The efficiency of Double-Pass is particularly useful in digital pathology, where processing thousands of gigapixel WSIs from large cohorts like TCGA can become a bottleneck. Rapid inference on standard CPUs enables scalable preprocessing in high-volume labs, reducing overall analysis time, minimizing computational costs, and allowing pathologists and AI models to focus on clinically relevant regions without delays. This is especially important in resource-limited settings or during real-time applications, where GPU access may be unavailable, making Double-Pass a practical, high-impact solution for advancing cancer research and diagnostics.

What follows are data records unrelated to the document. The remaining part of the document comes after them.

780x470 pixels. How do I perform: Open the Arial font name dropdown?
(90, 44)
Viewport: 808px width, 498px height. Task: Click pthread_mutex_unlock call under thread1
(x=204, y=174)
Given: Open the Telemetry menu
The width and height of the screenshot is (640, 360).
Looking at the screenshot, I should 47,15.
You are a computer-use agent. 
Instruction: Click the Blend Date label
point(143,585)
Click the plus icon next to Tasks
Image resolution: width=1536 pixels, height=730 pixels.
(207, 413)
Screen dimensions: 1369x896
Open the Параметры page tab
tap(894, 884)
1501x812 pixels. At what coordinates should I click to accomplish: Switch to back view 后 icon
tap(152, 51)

Overall, the results highlight cohort-dependent variability, likely driven by differences in tissue density, staining intensity, and artifact prevalence. For instance, hepatic cohorts (CHOL and LIHC) yield higher scores across all methods due to denser, well-stained tissues, whereas central nervous system (GBM) and breast (BRCA) cohorts present greater challenges with sparse or heterogeneous regions. While GrandQC sets the accuracy benchmark, Double-Pass’s annotation-free nature, exceptional speed, and near-comparable segmentation quality position it as a standout alternative for scalability, effectively reducing preprocessing bottlenecks and enhancing workflow efficiency.
4.2. Qualitative Results
Qualitative comparisons (
Figure 2,
Figure 3 and
Figure 4) illustrate Double-Pass’s smoother masks in cancer slides, minimizing missed regions.
These visualizations reveal that Double-Pass produces more contiguous masks with fewer false negatives compared to Otsu, particularly in heterogeneous tissues like ACC, where it achieves near-GrandQC quality without annotations. In non-cancer examples like sputum, methods show robustness to different stains, but cancer-specific findings indicate Double-Pass’s strength in avoiding over-inclusion of artifacts, enhancing downstream AI reliability. Limitations include potential misses in very faint areas; however, the hybrid approach mitigates this better than pure classical methods.
Double-Pass delivers deep learning–comparable accuracy while remaining lightweight and annotation-free, a key in pathology diagnosis where expert time is limited.
In cancer cohorts, performance varied: Higher scores in cohorts like LIHC, and lower scores in others like GBM. This highlights Double-Pass’s potential in diverse tissues. In BRCA, Double-Pass achieved a competitive performance. Limitations include the thumbnail resolution missing micro-details; future work could integrate multi-scale approaches.